Patterns in the Chaos—A Study of Performance Variation and Predictability in Public IaaS Clouds
10009 Department of Informatics
1705 Computer Networks and Communications
0202 electrical engineering, electronic engineering, information engineering
02 engineering and technology
000 Computer science, knowledge & systems
DOI:
10.1145/2885497
Publication Date:
2016-04-22T13:53:06Z
AUTHORS (2)
ABSTRACT
Benchmarking the performance of public cloud providers is a common research topic. Previous work has already extensively evaluated the performance of different cloud platforms for different use cases, and under different constraints and experiment setups.

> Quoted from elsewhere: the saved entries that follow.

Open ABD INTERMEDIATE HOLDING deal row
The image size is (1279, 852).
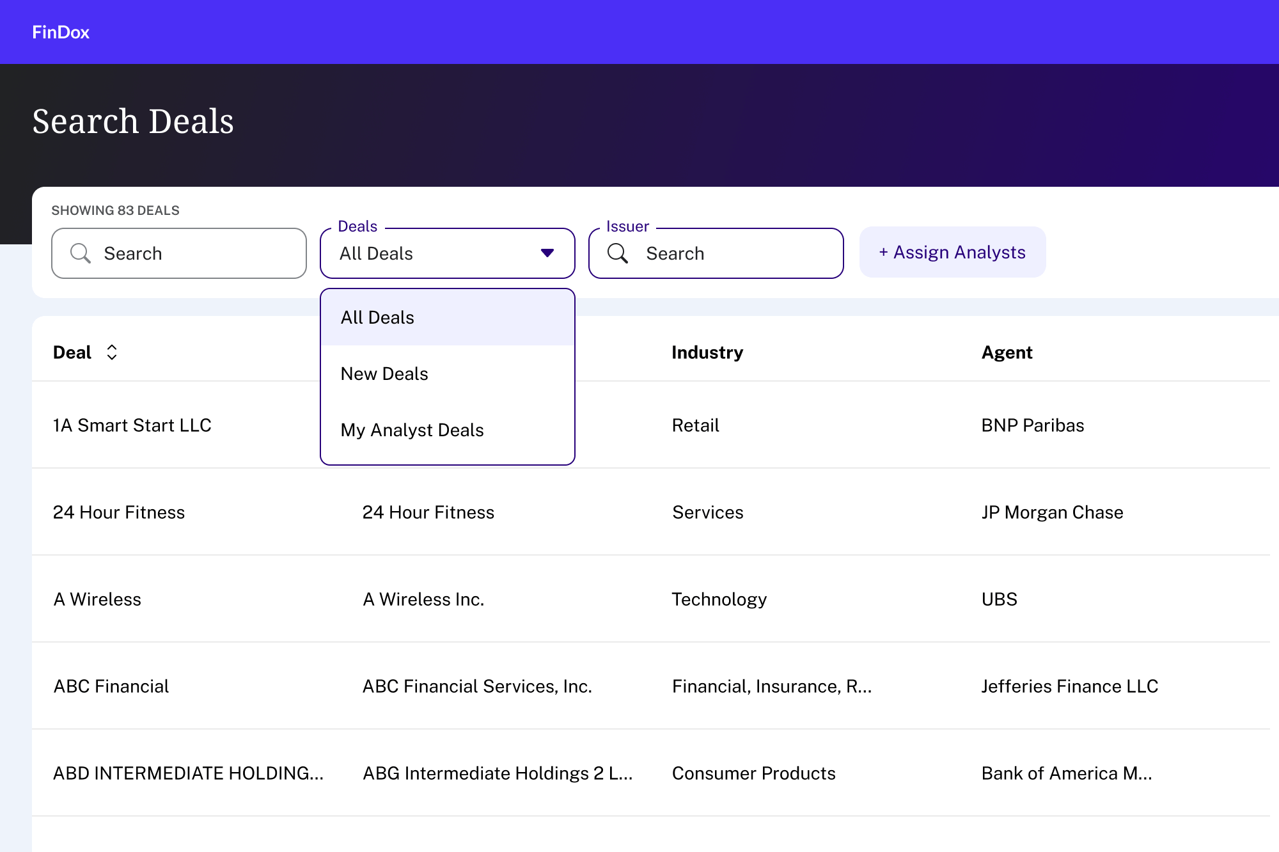pyautogui.click(x=188, y=773)
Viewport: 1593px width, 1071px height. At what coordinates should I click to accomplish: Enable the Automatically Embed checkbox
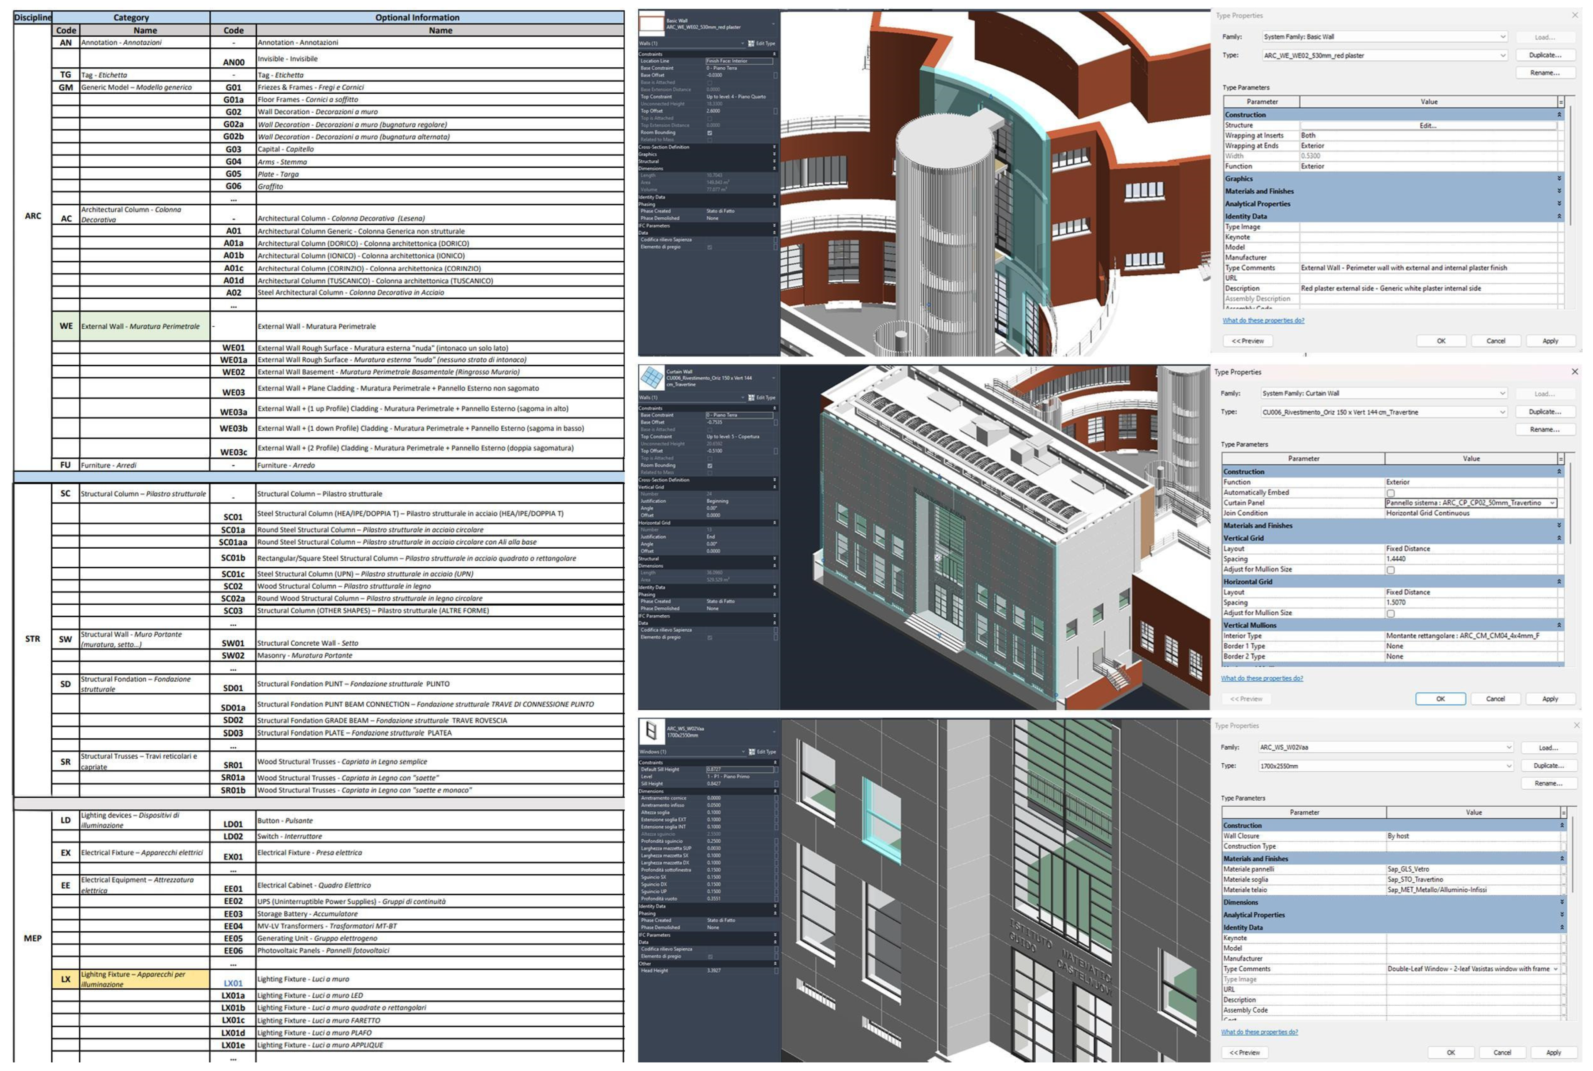[1390, 492]
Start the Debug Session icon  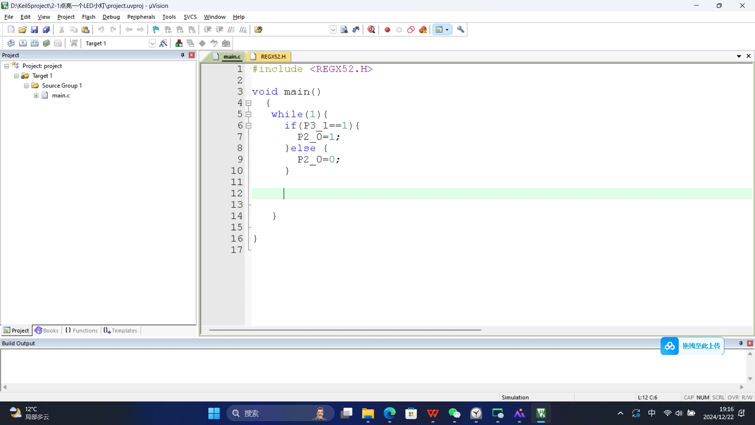tap(371, 30)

In this article, we present a principled, large-scale literature review to collect and codify existing research regarding the predictability of performance in public Infrastructure-as-a-Service (IaaS) clouds. We formulate 15 hypotheses relating to the nature of performance variations in IaaS systems, to the factors of influence of performance variations, and how to compare different instance types. In a second step, we conduct extensive real-life experimentation on four cloud providers to empirically validate those hypotheses. We show that there are substantial differences between providers. Hardware heterogeneity is today less prevalent than reported in earlier research, while multitenancy has a dramatic impact on performance and predictability, but only for some cloud providers. We were unable to discover a clear impact of the time of the day or the day of the week on cloud performance.